(Passage provided)
HM-Bench: A Comprehensive Benchmark for Multimodal Large Language Models in Hyperspectral Remote Sensing

arXiv cs.CV / 4/13/2026

💬 OpinionSignals & Early TrendsIdeas & Deep AnalysisModels & Research

Key Points

  • The paper introduces HM-Bench, described as the first benchmark tailored specifically to evaluate multimodal large language models (MLLMs) on hyperspectral remote sensing tasks.
  • HM-Bench contains 19,337 question–answer pairs across 13 categories, spanning from basic perception to more complex spectral reasoning.
  • Because many existing MLLMs cannot ingest raw hyperspectral cubes directly, the authors propose a dual-modality evaluation framework using PCA-based composite images and structured textual reports derived from the HSI.
  • Experiments across 18 representative MLLMs find substantial challenges on complex spatial–spectral reasoning, indicating current models remain weak in this specialized domain.
  • Results also show visual inputs generally outperform textual inputs, emphasizing the need for grounding in spectral–spatial evidence for effective HSI understanding.

Abstract

While multimodal large language models (MLLMs) have made significant strides in natural image understanding, their ability to perceive and reason over hyperspectral image (HSI) remains underexplored, which is a vital modality in remote sensing. The high dimensionality and intricate spectral-spatial properties of HSI pose unique challenges for models primarily trained on RGB data.To address this gap, we introduce Hyperspectral Multimodal Benchmark (HM-Bench), the first benchmark designed specifically to evaluate MLLMs in HSI understanding. We curate a large-scale dataset of 19,337 question-answer pairs across 13 task categories, ranging from basic perception to spectral reasoning. Given that existing MLLMs are not equipped to process raw hyperspectral cubes natively, we propose a dual-modality evaluation framework that transforms HSI data into two complementary representations: PCA-based composite images and structured textual reports. This approach facilitates a systematic comparison of different representation for model performance. Extensive evaluations on 18 representative MLLMs reveal significant difficulties in handling complex spatial-spectral reasoning tasks. Furthermore, our results demonstrate that visual inputs generally outperform textual inputs, highlighting the importance of grounding in spectral-spatial evidence for effective HSI understanding. Dataset and appendix can be accessed at https://github.com/HuoRiLi-Yu/HM-Bench.

(Extracted entries)
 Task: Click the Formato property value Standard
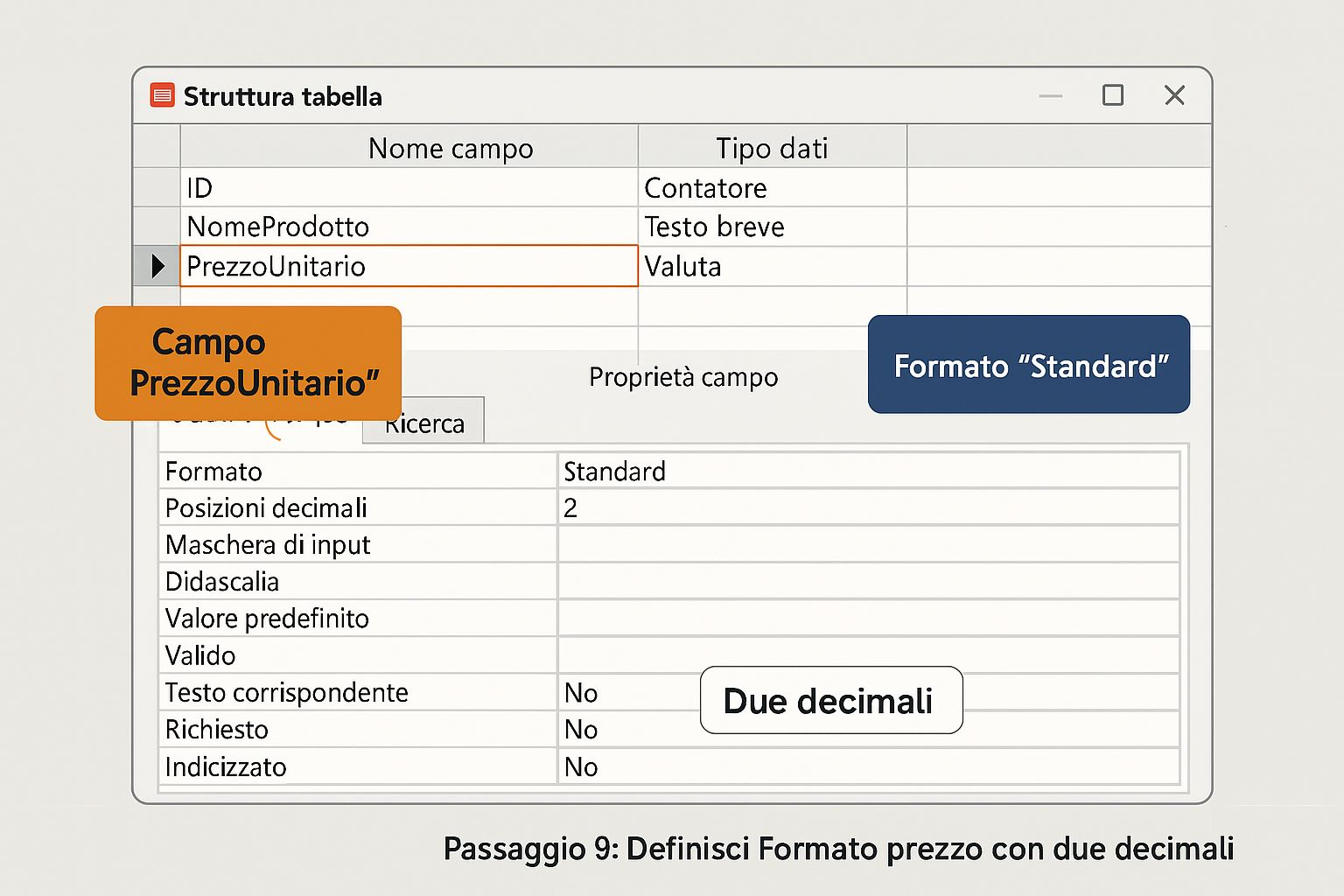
==
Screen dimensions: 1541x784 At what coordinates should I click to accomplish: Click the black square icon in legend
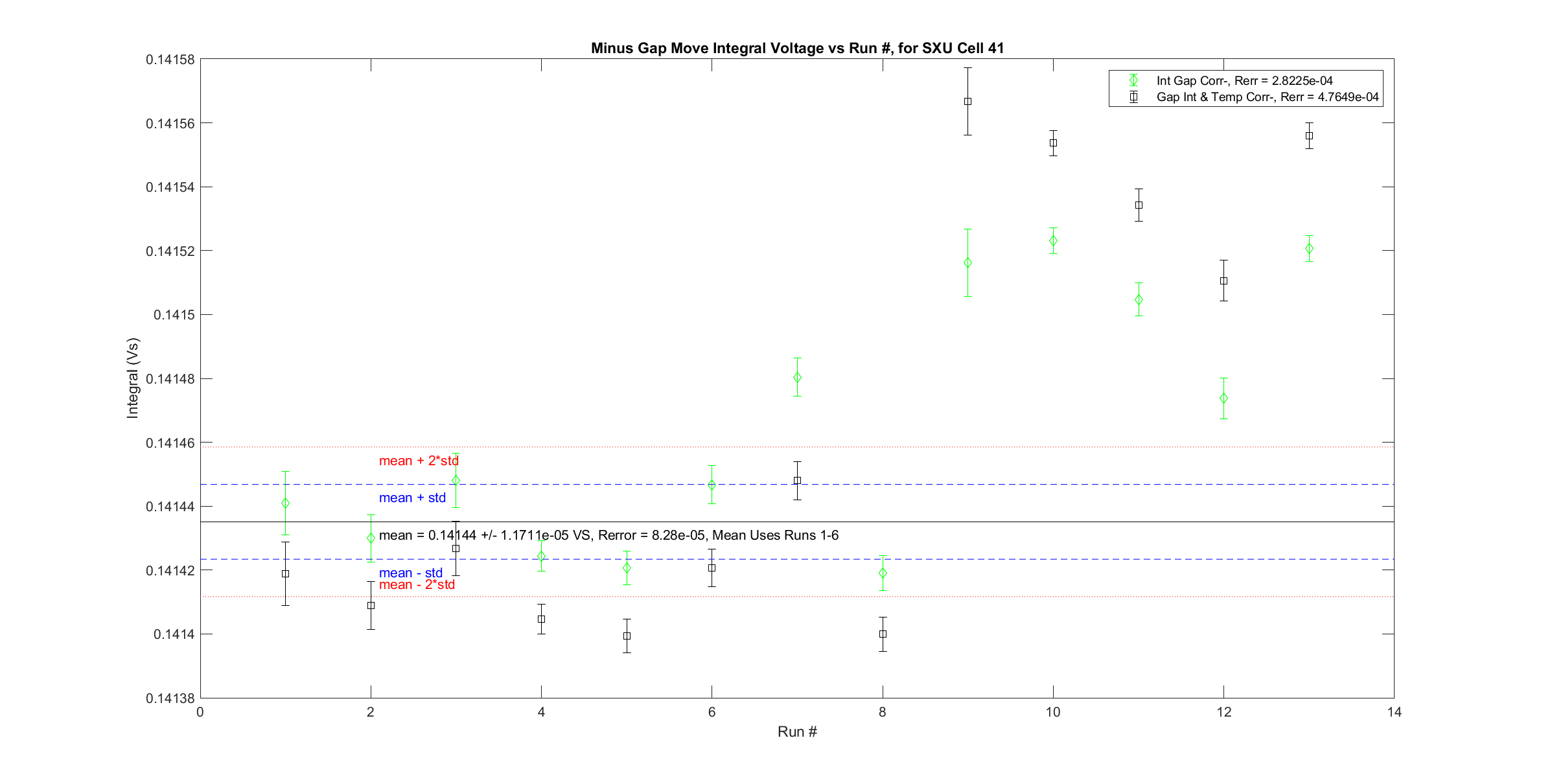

(Challenge) Repeat the HM-Bench page verbatim from "arXiv cs.CV /" to "complex spectral reasoning.".

(Completed task)
arXiv cs.CV / 4/13/2026

💬 OpinionSignals & Early TrendsIdeas & Deep AnalysisModels & Research

Key Points

  • The paper introduces HM-Bench, described as the first benchmark tailored specifically to evaluate multimodal large language models (MLLMs) on hyperspectral remote sensing tasks.
  • HM-Bench contains 19,337 question–answer pairs across 13 categories, spanning from basic perception to more complex spectral reasoning.